' ' Cinema Romantico: Joe Versus The Volcano

Monday, April 26, 2010

Joe Versus The Volcano

Recently I pulled up an article regarding vaunted Eyjafjallajokull and it contained the following caption: "Joe Versus The Volcano." If you know me, well, you know exactly where that led - that is, the Netflix queue. I've seen John Patrick Shanley's 1990 box office flop turned cult classic 3 times now and, if I'm not mistaken, they have somehow happened at precise 10 year intervals. Which seems perfect when considering the film's theme.

If it wasn't anything else (and it is) "Joe Versus The Volcano" would be a triumph of production design. The sets here are all larger than life and gorgeous to look at even if they come in the form of a dreary colossus of an office where beaten-down employees trudge for miles through mud to reach the flourescent-lighted innards that seem designed solely to make people ill. But they are also gorgeous to look at when they are gorgeous to look at, such as the sailboat the Joe of the title will take the island bearing the volcano of the title, where it will drift beneath wonderous pretend moons. Every last detail seems to have received vast attention and it pays off.

Joe, played by Tom Hanks, enters the aforementioned office at the film's start looking like a more pale, more frail version of Tom Cruise in "Interview With The Vampire". I guess we know he has just seen the sun but you wouldn't believe it. His boss (Dan Hedaya) is stuck in an eternal debate on the telephone ("I'm not arguing that with you") and his co-worker (Meg Ryan) appears to have asthma, probably just when she's at work. Joe retreats to his own corner of the office which he desperately - and unsuccessfully - tries to brighten with a festive lamp. A lamp his boss, of course, orders removed. My days at Wells Fargo Home Mortgage never looked so good.

Joe has a doctor's appointment. He always has doctor's appointments. He hasn't felt well, we learn, in "eight or nine years." Goodness. His doctor (Robert Stack), his office complete with a crackling fireplace, explains that Joe's problem is actually quite simple: He has a "brain cloud." He has another four or five months to live - during which he will feel terrific - and then he will die. Joe takes the news surprisingly well. He quits his job, tells off his boss, asks out that cute co-worker of his. Then something else happens. A guy named Samuel Harvey Graynamore (Lloyd Bridges) turns up to explain there is an island in the south Pacific, an island rich in a mineral Graynamore needs to keep his super conductor business profitable, and to get the orange-soda guzzling island inhabitants to give up this mineral they want a human sacrifice for their volcano, angry, roaring, and about to blow its top. Why Joe would be perfect, Graynamore reckons! And so he is. Joe agrees to do it.

He will be transported to the island by Graynamore's daughter Patrica (Meg Ryan, again) aboard that cinematic sailboat but not before he is first met in L.A. by Graynamore's other daughter, Angelica (Ryan, a third time), a poet and a painter, looking suspiciously like a young Nicole Kidman, who when Joe explains he was an "advertising librarian at a medical supply company" replies "I have no response to that." That should be everyone's response to the ancient, irritating "what do you do?" query, if you ask me.

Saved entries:
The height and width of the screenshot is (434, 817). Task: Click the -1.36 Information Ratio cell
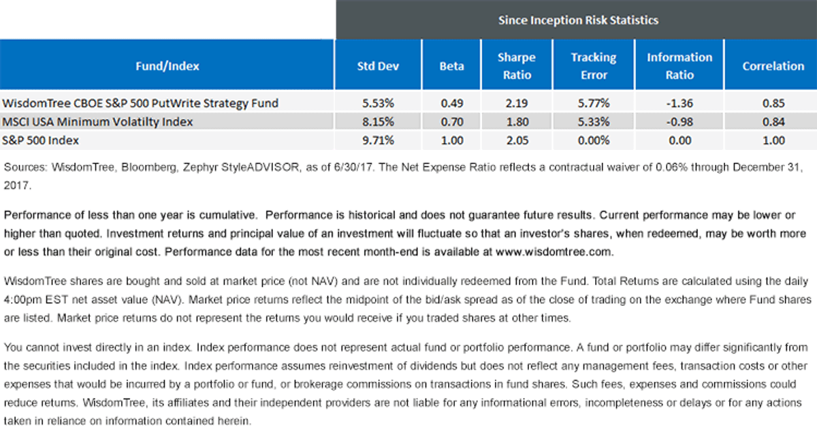coord(679,104)
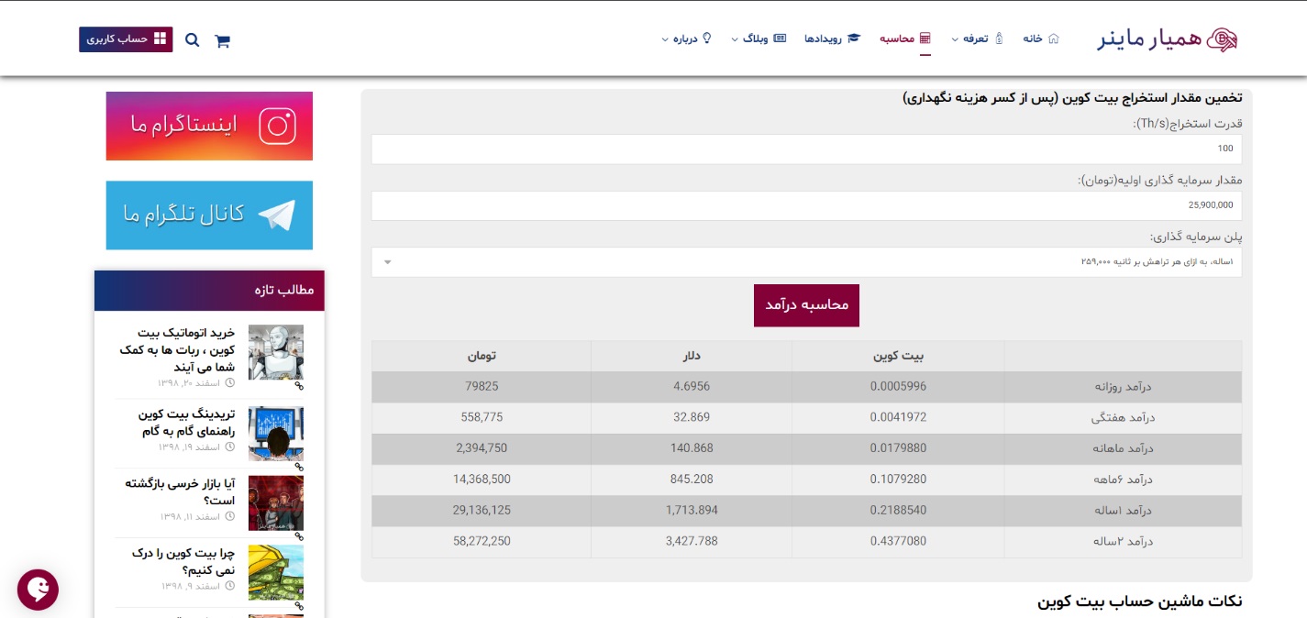Click the Hamyar Miner logo
The width and height of the screenshot is (1307, 618).
pyautogui.click(x=1168, y=39)
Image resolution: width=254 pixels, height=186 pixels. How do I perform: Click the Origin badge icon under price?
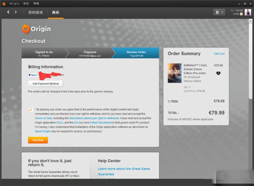218,73
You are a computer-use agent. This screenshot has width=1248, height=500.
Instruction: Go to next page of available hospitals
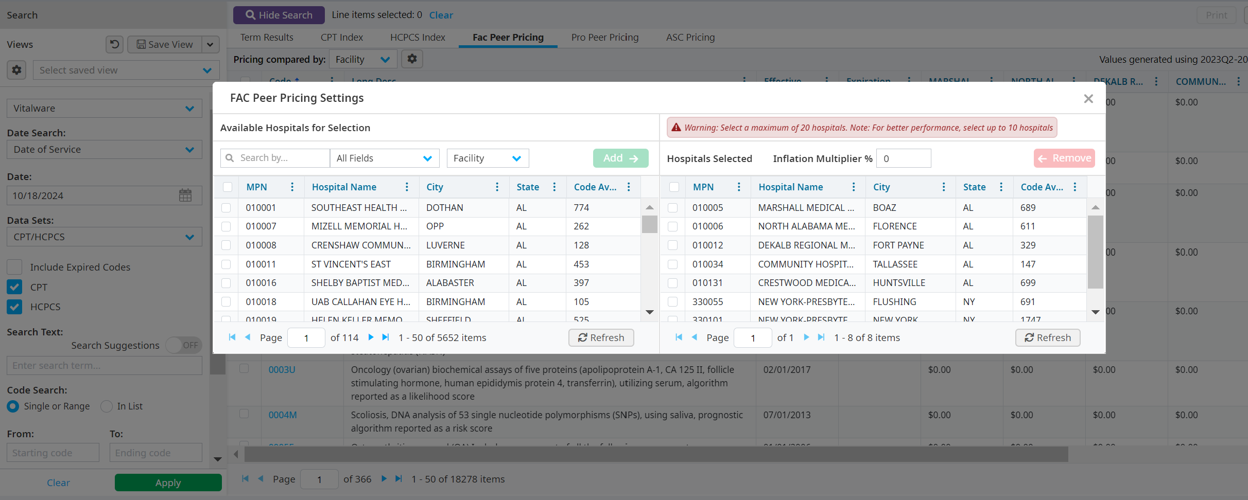(x=371, y=337)
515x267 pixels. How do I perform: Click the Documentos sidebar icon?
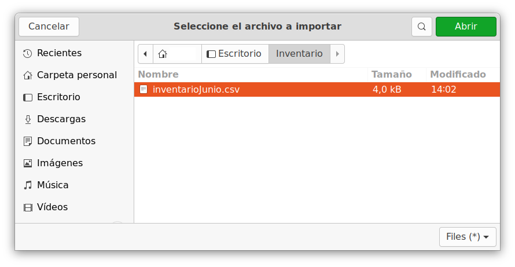tap(28, 141)
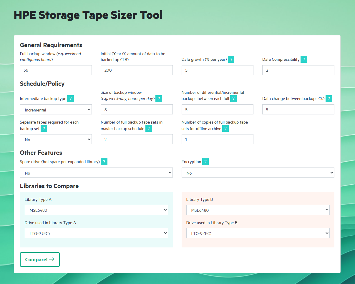Image resolution: width=355 pixels, height=284 pixels.
Task: Open help for Encryption option
Action: pyautogui.click(x=205, y=162)
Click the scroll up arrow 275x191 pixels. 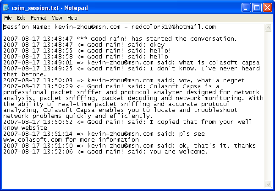coord(269,27)
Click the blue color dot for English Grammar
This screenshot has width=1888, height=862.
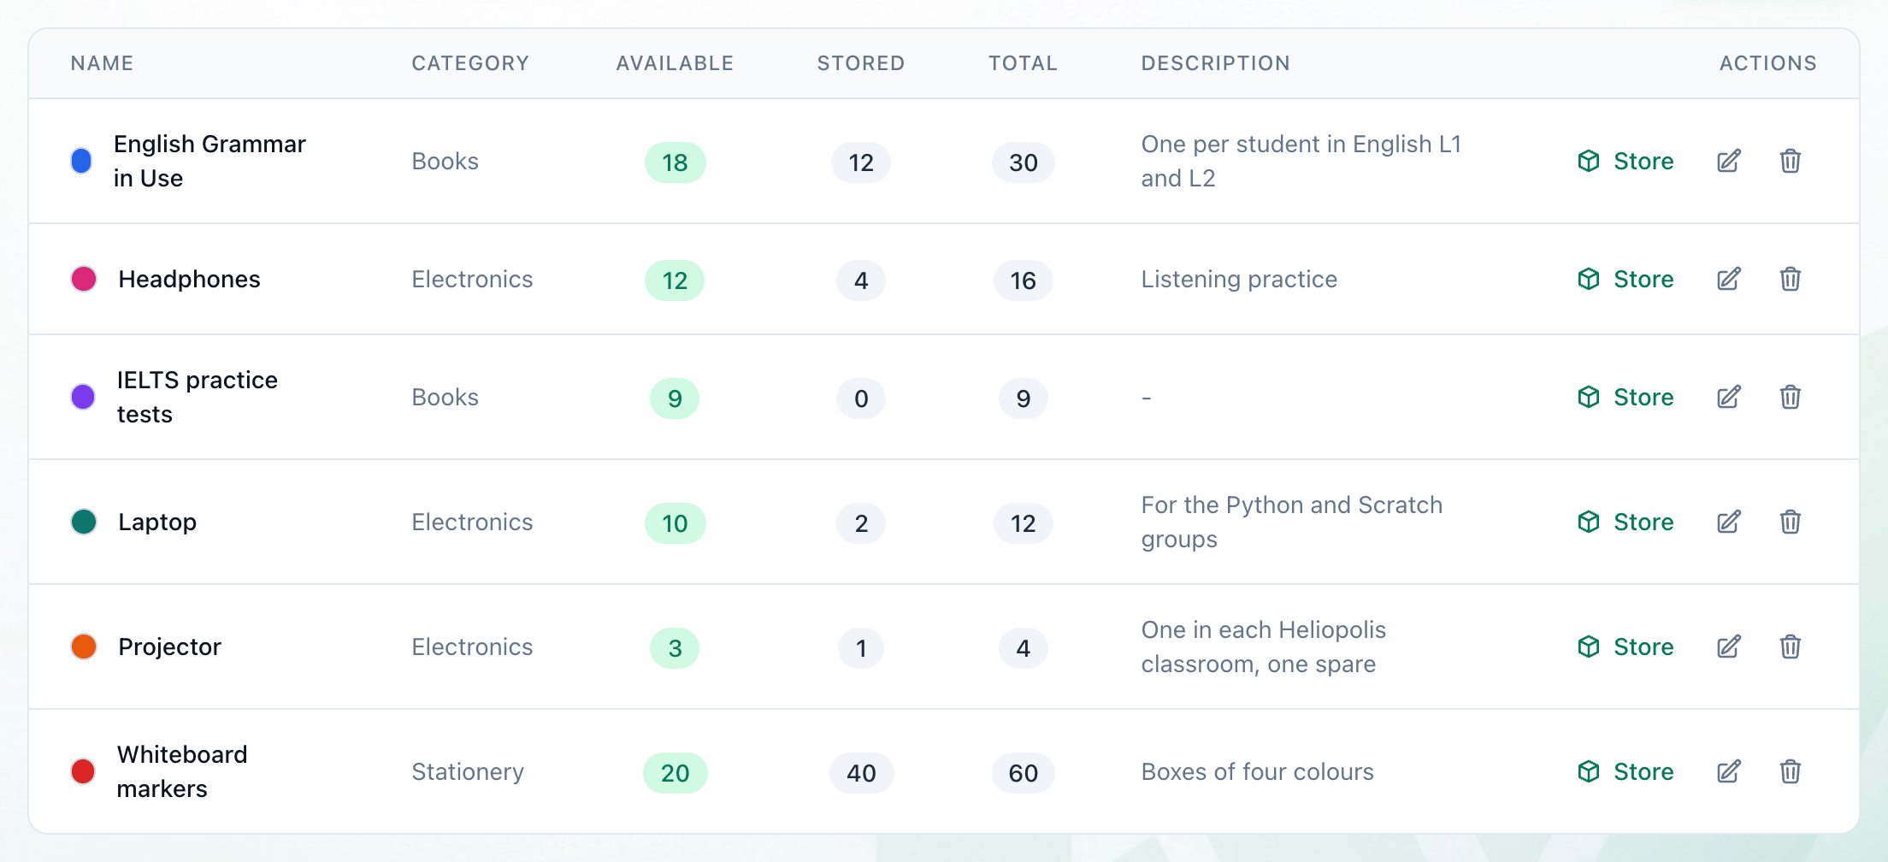pos(81,161)
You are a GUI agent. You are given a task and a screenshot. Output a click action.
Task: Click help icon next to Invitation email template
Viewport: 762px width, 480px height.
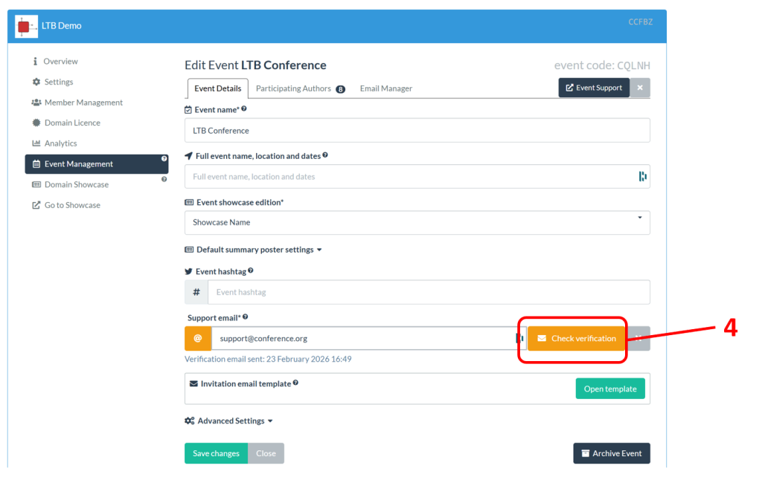point(295,383)
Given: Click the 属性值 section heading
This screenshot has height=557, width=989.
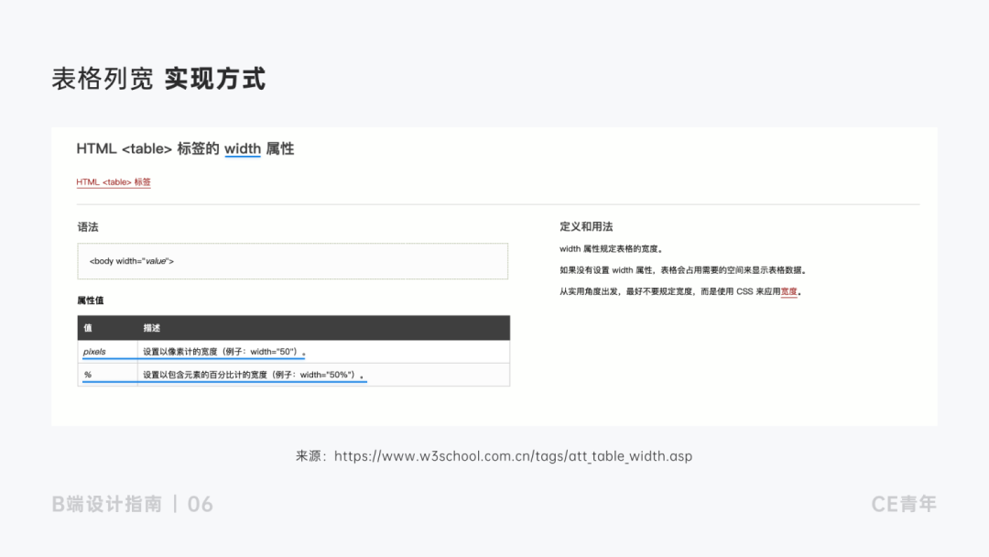Looking at the screenshot, I should [89, 300].
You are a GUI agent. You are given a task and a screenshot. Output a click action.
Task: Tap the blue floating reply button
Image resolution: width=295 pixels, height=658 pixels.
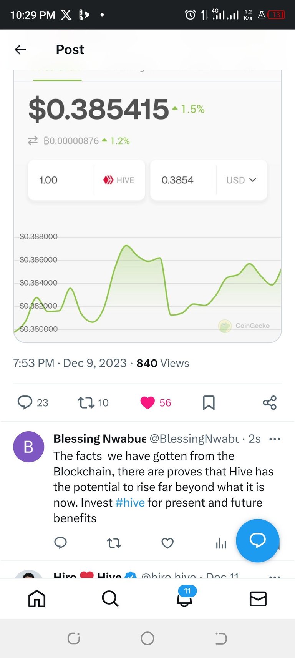tap(258, 540)
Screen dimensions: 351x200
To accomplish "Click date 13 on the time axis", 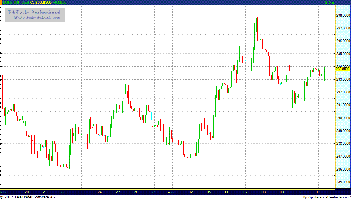I will click(x=318, y=192).
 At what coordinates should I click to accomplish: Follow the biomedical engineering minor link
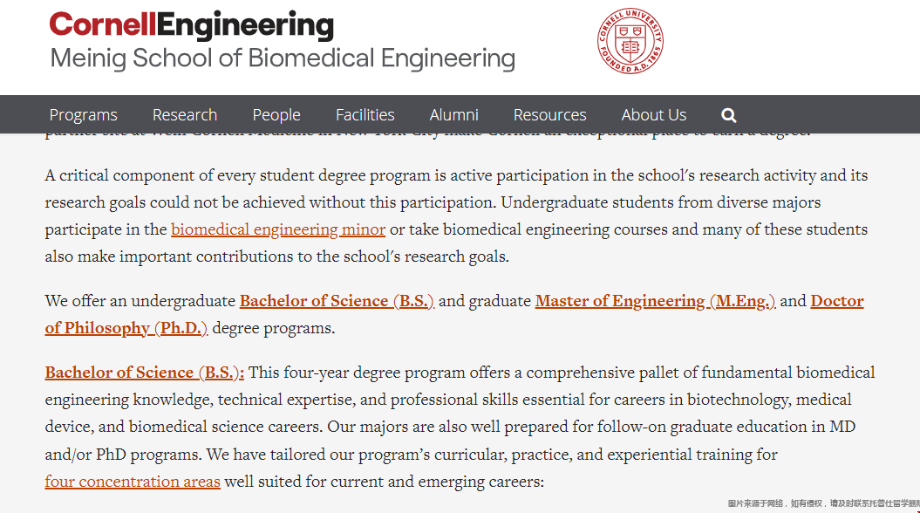pos(278,229)
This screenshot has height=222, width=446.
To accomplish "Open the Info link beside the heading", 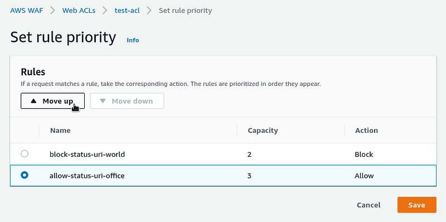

→ **Required tasks**:
**1)** Decide whether each statement agrees with the film review of "Joe Versus The Volcano," answering yes or no and quoting the words of the review that settle it. (a) Joe's doctor gives him four or five months to live. (b) Joe's boss allows him to keep his festive lamp. (c) One of Graynamore's daughters carries Joe to the island aboard a sailboat.
**2)** Extend the film review of "Joe Versus The Volcano" past its final sentence.

→ **Answer set**:
**1)**
(a) Yes: "He has another four or five months to live"
(b) No: "A lamp his boss, of course, orders removed."
(c) Yes: "He will be transported to the island by Graynamore's daughter Patrica (Meg Ryan, again) aboard that cinematic sailboat"

**2)**
Hanks is so fantastic the entire movie because he never refuses to stop playing straight. He is surrounded scene after scene by exemplary supporting characters (I didn't even mention Ossie Davis as a no nonsense limo driver) who are the ones required to take things up a notch and deliver manic monologues. Hanks sits back and reacts, asks questions, slowly coming to grips with the purpose of his plight.

And through it all, Shanley, the talented playwrite and screenwriter (Oscar winner for the equally operatic, romantic "Moonstruck") returns again and again to questions such as, Why are we here? What does it mean? How the hell are we supposed to live life? These, of course, are matters of the most universal, the most enormous order. Can they be figured out in an under-two-hour once-upon-a-time fairytale? I say, Why not?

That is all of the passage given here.